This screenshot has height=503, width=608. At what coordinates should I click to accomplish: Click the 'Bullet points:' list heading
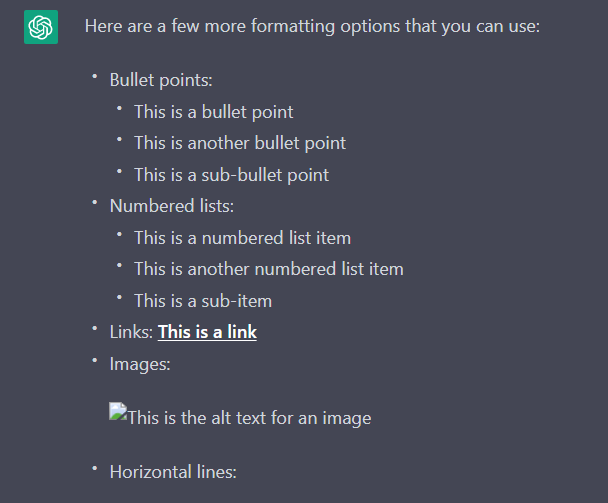(x=161, y=80)
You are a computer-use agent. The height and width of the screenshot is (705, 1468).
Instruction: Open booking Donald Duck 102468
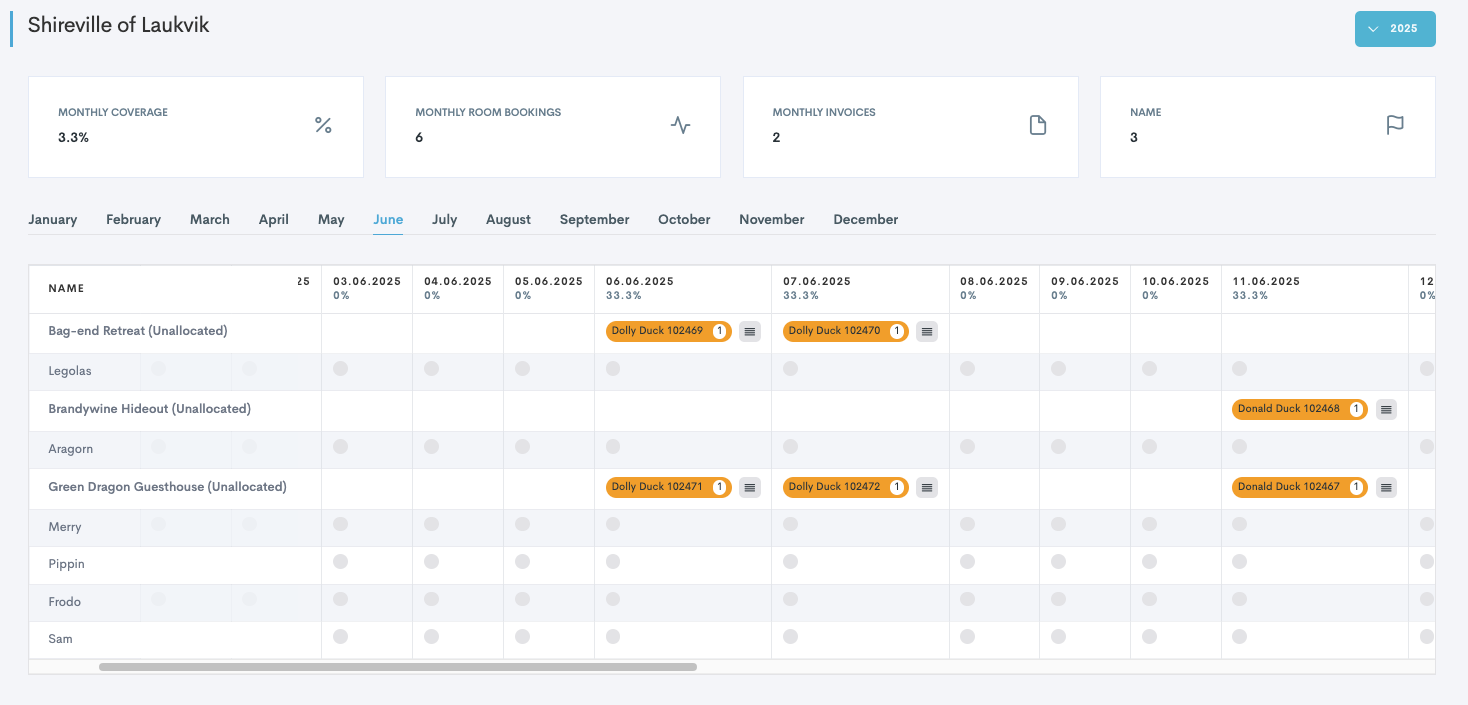[1288, 409]
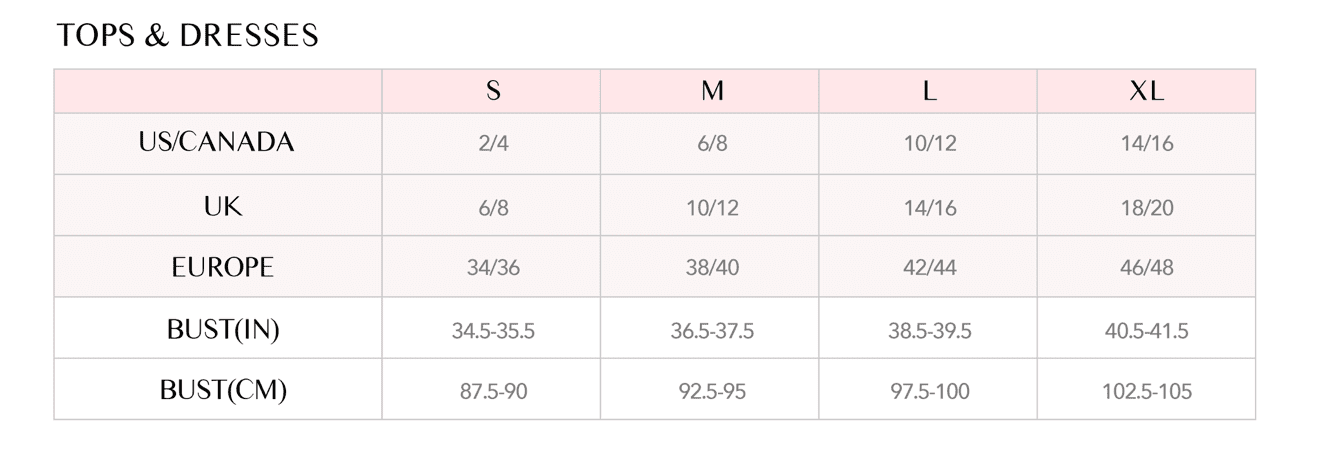This screenshot has width=1324, height=458.
Task: Select the S size column header
Action: (493, 91)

-----

Your objective -> Repeat all of the entries word for word, but omit the pictures.

Result of the exercise ->
This screenshot has height=503, width=608. At what coordinates should I click to accomplish: Click the 'Bullet points:' list heading
(x=161, y=80)
You are a computer-use agent. The height and width of the screenshot is (705, 1468).
Instruction: Open booking Donald Duck 102468
[1288, 409]
This screenshot has width=1324, height=458.
Task: Select the S size column header
Action: (493, 91)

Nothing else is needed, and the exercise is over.